If you’ve ever struggled with trying to pick up tofu with chopsticks, think how difficult it must be for the steely grip of a mechanical robot.  But thanks to some great teamwork and a lot of persistence, that’s exactly the challenge recently solved by five Mechanical Engineering students at HKUST, an achievement that has won them the 2017 President’s Cup for excellence in research and innovation.

The team’s ‘Smart Soft-End Effector’ is a flexible robotic gripper that can safely handle the most delicate items, offering strong potential for commercial development.  The idea was initiated in 2015 by Alex Tse Yu, a final year engineering student, who has long been interested in soft robotics and created a prototype.

Alex, together with other classmates whom he has known since his freshman year, namely Feng Chenxi, Jiang Chunli, Zhang Zihang and Zhou Peng, worked together tirelessly to take its development forward as part of their final year project.

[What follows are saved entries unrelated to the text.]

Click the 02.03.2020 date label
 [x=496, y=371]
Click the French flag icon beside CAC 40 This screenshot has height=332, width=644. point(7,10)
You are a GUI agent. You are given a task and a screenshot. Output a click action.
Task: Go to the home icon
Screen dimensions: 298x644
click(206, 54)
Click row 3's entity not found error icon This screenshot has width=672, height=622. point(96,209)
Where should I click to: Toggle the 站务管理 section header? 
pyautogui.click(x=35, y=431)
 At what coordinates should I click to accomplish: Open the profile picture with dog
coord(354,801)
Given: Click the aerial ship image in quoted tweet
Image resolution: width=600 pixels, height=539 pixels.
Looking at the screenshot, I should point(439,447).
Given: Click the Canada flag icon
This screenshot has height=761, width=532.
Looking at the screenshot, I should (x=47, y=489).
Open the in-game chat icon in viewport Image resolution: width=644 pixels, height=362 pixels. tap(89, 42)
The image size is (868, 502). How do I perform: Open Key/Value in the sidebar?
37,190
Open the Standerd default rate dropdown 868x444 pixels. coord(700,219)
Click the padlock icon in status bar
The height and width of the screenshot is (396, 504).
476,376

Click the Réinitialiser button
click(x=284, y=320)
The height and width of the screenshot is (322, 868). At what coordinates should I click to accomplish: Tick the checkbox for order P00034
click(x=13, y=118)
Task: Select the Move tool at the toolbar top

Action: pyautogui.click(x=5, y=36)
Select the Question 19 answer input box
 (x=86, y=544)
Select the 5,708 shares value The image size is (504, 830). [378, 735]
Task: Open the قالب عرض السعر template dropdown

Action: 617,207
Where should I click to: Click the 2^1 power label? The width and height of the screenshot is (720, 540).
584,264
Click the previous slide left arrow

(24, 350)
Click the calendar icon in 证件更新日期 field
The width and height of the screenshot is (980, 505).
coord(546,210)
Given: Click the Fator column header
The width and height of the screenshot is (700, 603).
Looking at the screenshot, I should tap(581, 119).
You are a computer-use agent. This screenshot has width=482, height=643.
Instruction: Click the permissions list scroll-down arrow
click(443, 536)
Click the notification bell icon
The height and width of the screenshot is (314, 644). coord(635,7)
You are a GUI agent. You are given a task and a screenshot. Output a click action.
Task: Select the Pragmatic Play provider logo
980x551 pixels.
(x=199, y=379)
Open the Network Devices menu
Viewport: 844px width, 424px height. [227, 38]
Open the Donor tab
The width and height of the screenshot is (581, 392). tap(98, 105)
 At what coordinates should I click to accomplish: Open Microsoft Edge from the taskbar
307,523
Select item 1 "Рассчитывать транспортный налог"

“We talked originally about grabbing tofu as a bit of a joke,” Peng recalls, “but finally in the last few days we succeeded.”  The demonstration video shows the Soft-End Effector assembling a breakfast including muffins, cereal with milk and a banana.

Throughout the gruesome and sometimes frustrating exercise in pursuit of perfection, the team learnt much about the importance of compromise and practicality in the face of adversity. “In the beginning, we dreamt really big, and we thought we could make our invention do whatever we wanted them to do”, recalls Zihang. “But reality set in eventually, and we came to realize that we had to make compromises in our engineering, or else the project would not come to fruition at all.”

During the development phase, the team made various efforts to connect with the business community on commercialization, and even made it to the CES in Las Vegas, US in January. “Through this project, we were able to get into contact with many different people in the industry who were not only interested in our invention but also expressed a desire for us to develop customized solutions for them,” Alex says. “Who would have thought a university project would open up so many doors for a group of classroom engineers?”

Going forward, the team will pass the award winning invention to their younger classmates to continue its development, and many have set sight to further their studies abroad. “Some of us are going to the US for PhD, and some of us will take a gap year to think about what to do next,” Alex beams. “The project has changed our lives profoundly. We are just getting started”.